DIRECTIONS –
Write out the passage of the principal ideal definition from "Let $a \in R$." up to and including "generated by $a$.", keeping every character unchanged.

EXCERPT –
Definition:Principal Ideal of Ring

Definition

Let $\struct {R, +, \circ}$ be a ring with unity.

Let $a \in R$.

We define:

$\ideal a = \ds \set {\sum_{i \mathop = 1}^n r_i \circ a \circ s_i: n \in \N, r_i, s_i \in R}$

The ideal $\ideal a$ is called the principal ideal of $R$ generated by $a$.

Notation

From Principal Ideal of Commutative Ring the notions of principal left ideal, principal right ideal and principal ideal coincide.

So often, in some sources, a principal ideal of a commutative ring with unity is denoted as $aR$.

This is done most often in the case where it is important to identify the ring that the principal ideal belongs to.

The notation $aR$ is often used when the ring $R$ in question is the integers $\Z$ or the $p$-adic integers $\Z_p$. So it is common for $n\Z$ to denote the principal ideal of $\Z$ generated by $n$ and $p^k\Z_p$ to denote the principal ideal of $\Z_p$ generated by $p^k$.

ENTRIES –
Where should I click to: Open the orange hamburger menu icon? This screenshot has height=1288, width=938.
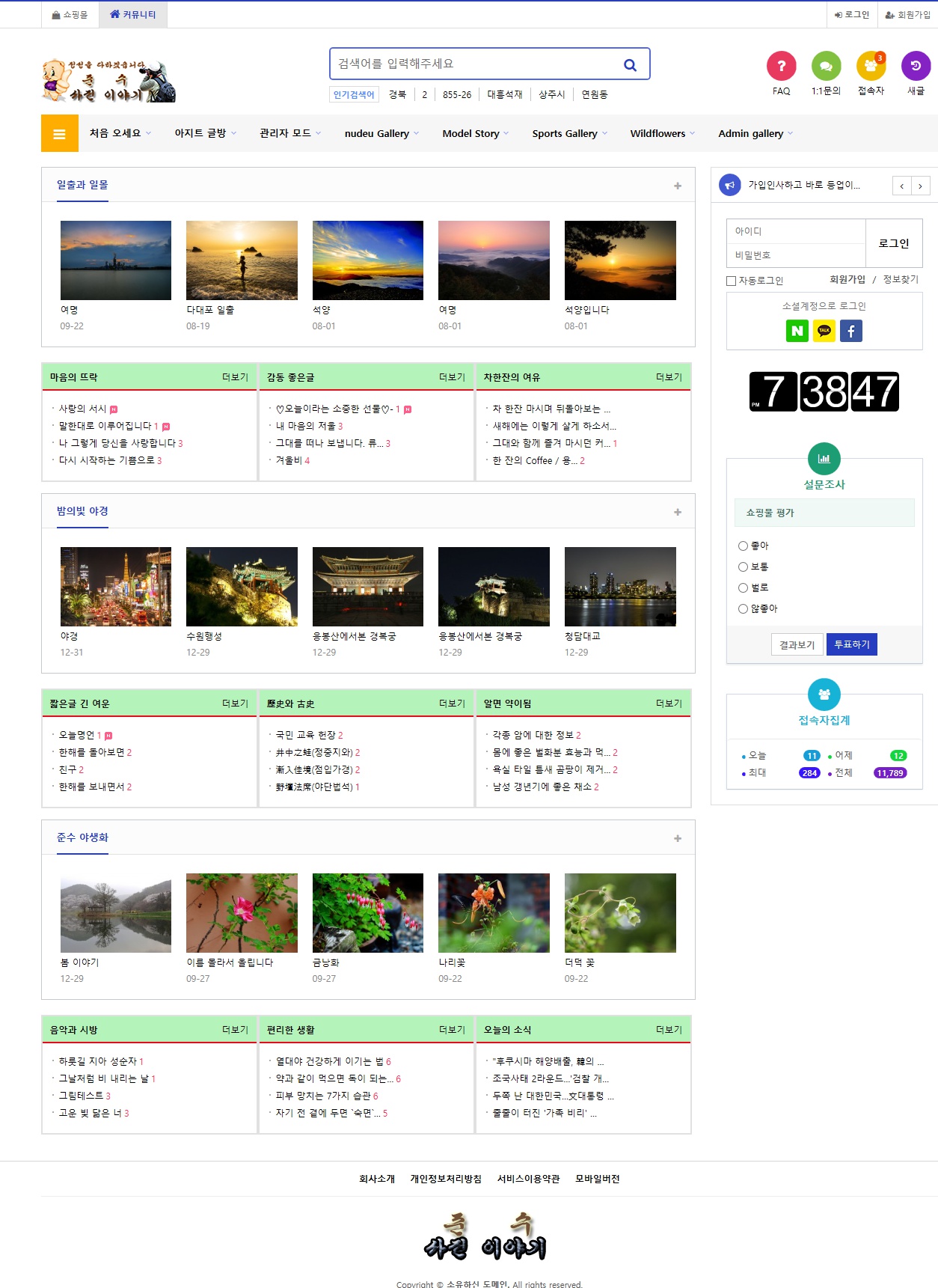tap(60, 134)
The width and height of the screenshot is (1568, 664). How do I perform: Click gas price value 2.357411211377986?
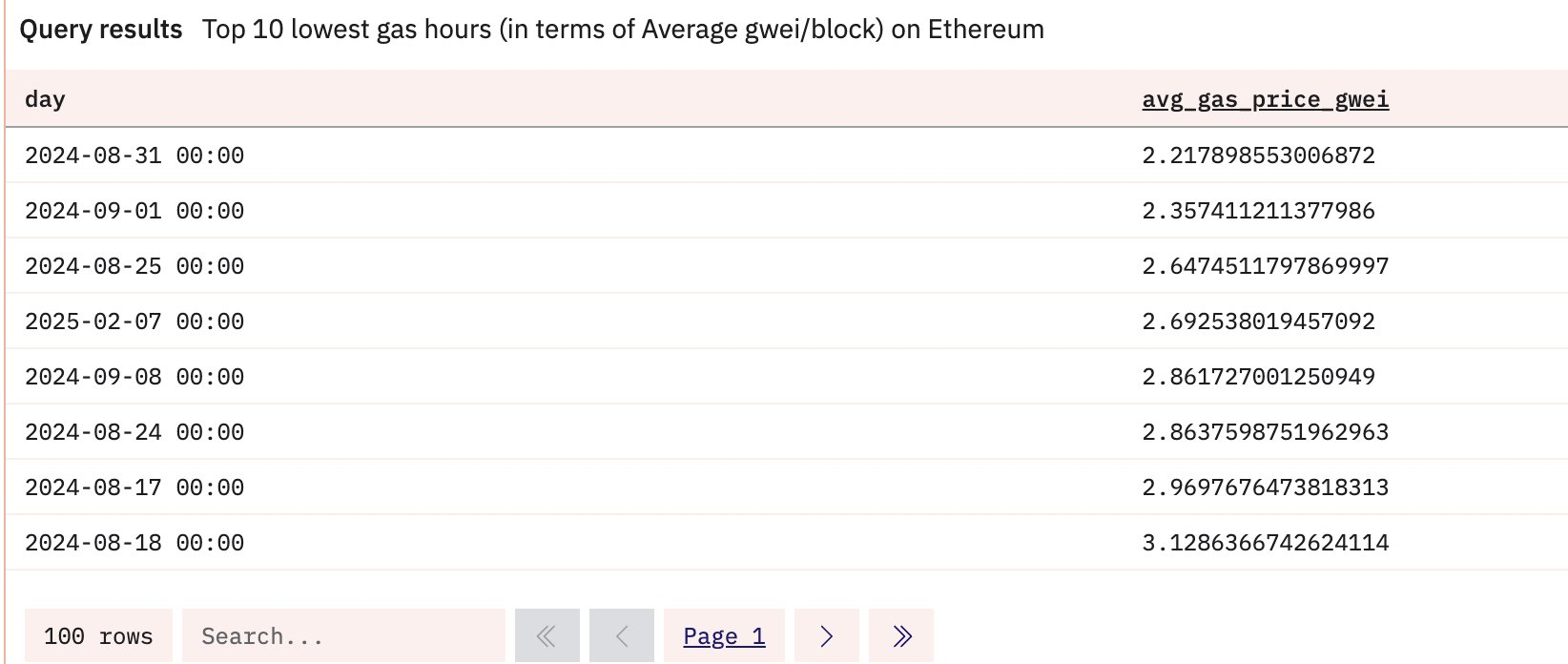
--
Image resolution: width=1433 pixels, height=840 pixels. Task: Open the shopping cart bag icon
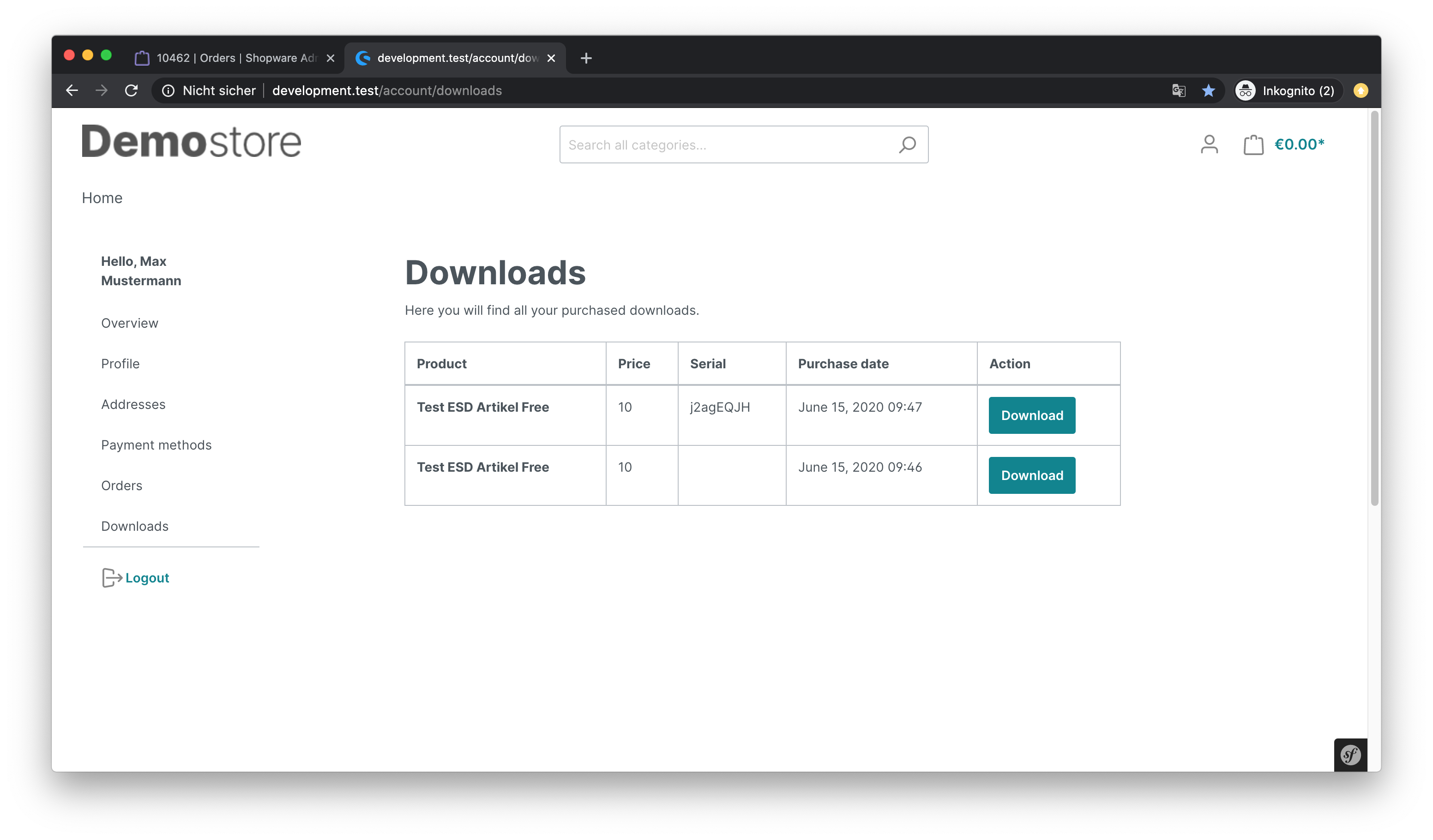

RESPONSE TO THIS TASK –
Let $a \in R$.

We define:

$\ideal a = \ds \set {\sum_{i \mathop = 1}^n r_i \circ a \circ s_i: n \in \N, r_i, s_i \in R}$

The ideal $\ideal a$ is called the principal ideal of $R$ generated by $a$.